一緒におった友達は、いつの間にかあんな遠くに。

SOSサインを送ってるけど、
哀れみの目をお返しされるだけ。
薄情なヤツらや。


「ちょっとぉ、真澄くん?聞いてるー?」

「えっ、その……すんません」

「ねえねえ、関西弁で話してみてー♡」

「………ほんま勘弁してください」

「カンベンだって!!」
「こっちじゃゼンゼン言わないよね!」
「「ねーー」」


……しんど。


かわるがわるに、あれこれ聞かれ、ジロジロ見られ。
もーうんざり。
俺は、動物園のパンダやないねん。


いろんな匂いが混ざって、頭痛もしてきた。
女の人が苦手になりそうや。


…さっきまで楽しかったのに、
いっきに幸福を吸い取られた気分。


「あの…俺、ちょっとそろそろ………」

「えー!だめだめ!真澄くんは!」

「そーそー!せっかく仲良くなったんだからぁ〜。いなくなっちゃやだぁ」


仲良くなった…?
いや待って。

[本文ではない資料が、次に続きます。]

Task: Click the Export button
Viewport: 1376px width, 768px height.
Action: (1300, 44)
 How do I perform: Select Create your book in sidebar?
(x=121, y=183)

俺[は]って何?


あれ。
さっきまで同じような輪つくっとった、斉藤消えてるやん。


あれ?
なんか俺のとこ、斉藤の分も吸収してない?


…アイツ逃げたな。


「ねぇ純くん♡今度サッカー部見に行っていい?」

「ズルぅい、私もいきた〜い♡」

「じゃあ私とは、外で遊ぼー」

「きゃー!それこそズルじゃん!」


…なあ、いつまでやるんコレ。


あーあ。
全部栞さんやったらええのにな…。
あの人なら、こんなこと言わへんけど……。


…うん。やっぱ俺、栞さんのこと好きなんや。


一目惚れってとこからはじまったけど、
他の女の人に、こんなけ囲まれても、好意的に接されても、なんとも思われへん。

誰でもええわけやない。

栞さんやから………

「ねーねー、真澄くぅん?」
「なんか言ってよー」
「もしかして、照れてるの??カワイー!」


…はあ、頼む。誰か助けてくれ。


切なる願いはむなしく、
結局、後夜祭が終わるまで俺は、
パンダ役を降ろさせてもらえんかった。